> Exercise requirements
Reproduce exactly the lines that run from the start of the records below to the line with "frases (372, 1107)", inclusive.

Collected data entries
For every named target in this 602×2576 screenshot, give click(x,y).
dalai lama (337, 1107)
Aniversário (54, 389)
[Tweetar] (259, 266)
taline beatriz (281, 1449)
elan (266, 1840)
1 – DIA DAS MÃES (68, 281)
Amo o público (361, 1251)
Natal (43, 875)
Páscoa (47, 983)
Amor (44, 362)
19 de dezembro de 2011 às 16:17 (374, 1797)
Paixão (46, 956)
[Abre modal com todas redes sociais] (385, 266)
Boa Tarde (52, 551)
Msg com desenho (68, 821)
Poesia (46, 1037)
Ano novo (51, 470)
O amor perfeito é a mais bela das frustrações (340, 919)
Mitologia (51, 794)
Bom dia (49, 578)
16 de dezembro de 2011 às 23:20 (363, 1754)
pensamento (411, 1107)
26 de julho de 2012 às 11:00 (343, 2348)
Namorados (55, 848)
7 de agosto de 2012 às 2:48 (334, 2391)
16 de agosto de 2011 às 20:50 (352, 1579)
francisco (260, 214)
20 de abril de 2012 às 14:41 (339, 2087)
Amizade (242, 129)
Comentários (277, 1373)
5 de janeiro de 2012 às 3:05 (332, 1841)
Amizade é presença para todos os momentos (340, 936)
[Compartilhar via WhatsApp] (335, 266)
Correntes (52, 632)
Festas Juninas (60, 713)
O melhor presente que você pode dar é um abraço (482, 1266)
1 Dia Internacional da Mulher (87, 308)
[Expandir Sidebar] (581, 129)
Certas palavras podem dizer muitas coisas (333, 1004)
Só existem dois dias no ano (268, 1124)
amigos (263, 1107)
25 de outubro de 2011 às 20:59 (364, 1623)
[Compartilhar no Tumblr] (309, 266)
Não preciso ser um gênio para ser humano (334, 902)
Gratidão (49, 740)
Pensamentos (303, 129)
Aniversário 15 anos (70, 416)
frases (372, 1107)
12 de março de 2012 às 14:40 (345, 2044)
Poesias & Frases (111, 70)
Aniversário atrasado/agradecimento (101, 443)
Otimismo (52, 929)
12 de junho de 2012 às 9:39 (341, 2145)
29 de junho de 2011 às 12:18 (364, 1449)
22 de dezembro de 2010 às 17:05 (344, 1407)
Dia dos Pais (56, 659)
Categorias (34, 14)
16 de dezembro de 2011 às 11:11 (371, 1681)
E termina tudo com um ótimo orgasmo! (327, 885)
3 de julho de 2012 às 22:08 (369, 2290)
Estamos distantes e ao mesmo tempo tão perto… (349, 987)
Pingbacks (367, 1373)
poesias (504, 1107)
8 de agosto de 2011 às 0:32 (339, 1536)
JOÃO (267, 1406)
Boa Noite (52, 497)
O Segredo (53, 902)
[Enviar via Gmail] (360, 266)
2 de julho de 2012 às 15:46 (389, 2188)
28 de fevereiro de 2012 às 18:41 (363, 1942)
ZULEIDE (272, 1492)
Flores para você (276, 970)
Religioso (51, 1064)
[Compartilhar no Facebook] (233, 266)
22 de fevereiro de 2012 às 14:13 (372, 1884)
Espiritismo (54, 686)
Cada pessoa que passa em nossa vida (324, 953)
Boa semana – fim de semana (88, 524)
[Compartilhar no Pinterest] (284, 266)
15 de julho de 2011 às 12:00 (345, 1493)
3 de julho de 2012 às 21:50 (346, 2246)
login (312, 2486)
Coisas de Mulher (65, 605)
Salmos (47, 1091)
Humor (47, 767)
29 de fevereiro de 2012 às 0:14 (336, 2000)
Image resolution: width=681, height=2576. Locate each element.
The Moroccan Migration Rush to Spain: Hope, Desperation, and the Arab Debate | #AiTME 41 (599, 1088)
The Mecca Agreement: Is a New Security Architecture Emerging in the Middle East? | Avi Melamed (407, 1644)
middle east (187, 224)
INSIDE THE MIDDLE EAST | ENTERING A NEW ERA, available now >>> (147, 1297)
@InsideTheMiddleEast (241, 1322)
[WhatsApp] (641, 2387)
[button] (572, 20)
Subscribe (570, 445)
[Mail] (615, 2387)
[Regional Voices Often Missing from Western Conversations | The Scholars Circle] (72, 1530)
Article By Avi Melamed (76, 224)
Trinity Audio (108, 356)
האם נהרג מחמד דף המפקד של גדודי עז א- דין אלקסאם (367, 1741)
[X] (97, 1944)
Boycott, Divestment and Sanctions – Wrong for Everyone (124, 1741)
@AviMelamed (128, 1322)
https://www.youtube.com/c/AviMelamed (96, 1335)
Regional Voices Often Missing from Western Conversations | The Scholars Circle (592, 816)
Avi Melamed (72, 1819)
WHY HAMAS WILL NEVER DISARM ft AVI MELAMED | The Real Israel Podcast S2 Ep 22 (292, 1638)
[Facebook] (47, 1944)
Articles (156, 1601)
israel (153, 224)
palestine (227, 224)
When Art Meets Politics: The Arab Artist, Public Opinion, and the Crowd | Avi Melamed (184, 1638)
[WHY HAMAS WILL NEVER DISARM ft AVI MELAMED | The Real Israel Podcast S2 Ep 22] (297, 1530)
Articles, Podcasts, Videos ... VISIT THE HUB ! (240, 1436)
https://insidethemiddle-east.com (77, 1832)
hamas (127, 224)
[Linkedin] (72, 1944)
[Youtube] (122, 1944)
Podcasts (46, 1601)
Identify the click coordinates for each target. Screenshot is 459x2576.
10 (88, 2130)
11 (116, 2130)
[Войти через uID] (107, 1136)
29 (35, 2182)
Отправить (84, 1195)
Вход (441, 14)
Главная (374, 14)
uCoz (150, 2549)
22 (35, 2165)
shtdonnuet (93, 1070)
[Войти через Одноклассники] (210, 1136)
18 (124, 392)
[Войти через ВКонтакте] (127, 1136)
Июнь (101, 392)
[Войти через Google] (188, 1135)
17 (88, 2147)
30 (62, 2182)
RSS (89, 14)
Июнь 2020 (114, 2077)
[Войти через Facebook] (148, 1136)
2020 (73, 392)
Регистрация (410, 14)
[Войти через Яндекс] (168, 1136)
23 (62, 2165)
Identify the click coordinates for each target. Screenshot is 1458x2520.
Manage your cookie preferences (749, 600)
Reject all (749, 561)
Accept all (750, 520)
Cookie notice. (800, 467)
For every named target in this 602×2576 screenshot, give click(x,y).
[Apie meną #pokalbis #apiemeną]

> Response to this exercise
For every named target in this 602×2576 screenshot, give click(x,y).
dalai lama (337, 1107)
Aniversário (54, 389)
[Tweetar] (259, 266)
taline beatriz (281, 1449)
elan (266, 1840)
1 – DIA DAS MÃES (68, 281)
Amo o público (361, 1251)
Natal (43, 875)
Páscoa (47, 983)
Amor (44, 362)
19 de dezembro de 2011 às 16:17 (374, 1797)
Paixão (46, 956)
[Abre modal com todas redes sociais] (385, 266)
Boa Tarde (52, 551)
Msg com desenho (68, 821)
Poesia (46, 1037)
Ano novo (51, 470)
O amor perfeito é a mais bela das frustrações (340, 919)
Mitologia (51, 794)
Bom dia (49, 578)
16 de dezembro de 2011 às 23:20 (363, 1754)
pensamento (411, 1107)
26 de julho de 2012 às 11:00 (343, 2348)
Namorados (55, 848)
7 de agosto de 2012 às 2:48 (334, 2391)
16 de agosto de 2011 às 20:50 (352, 1579)
francisco (260, 214)
20 de abril de 2012 às 14:41 (339, 2087)
Amizade (242, 129)
Comentários (277, 1373)
5 de janeiro de 2012 às 3:05 (332, 1841)
Amizade é presença para todos os momentos (340, 936)
[Compartilhar via WhatsApp] (335, 266)
Correntes (52, 632)
Festas Juninas (60, 713)
O melhor presente que você pode dar é um abraço (482, 1266)
1 Dia Internacional da Mulher (87, 308)
[Expandir Sidebar] (581, 129)
Certas palavras podem dizer muitas coisas (333, 1004)
Só existem dois dias no ano (268, 1124)
amigos (263, 1107)
25 de outubro de 2011 às 20:59 (364, 1623)
[Compartilhar no Tumblr] (309, 266)
Não preciso ser um gênio para ser humano (334, 902)
Gratidão (49, 740)
Pensamentos (303, 129)
Aniversário 15 anos (70, 416)
frases (372, 1107)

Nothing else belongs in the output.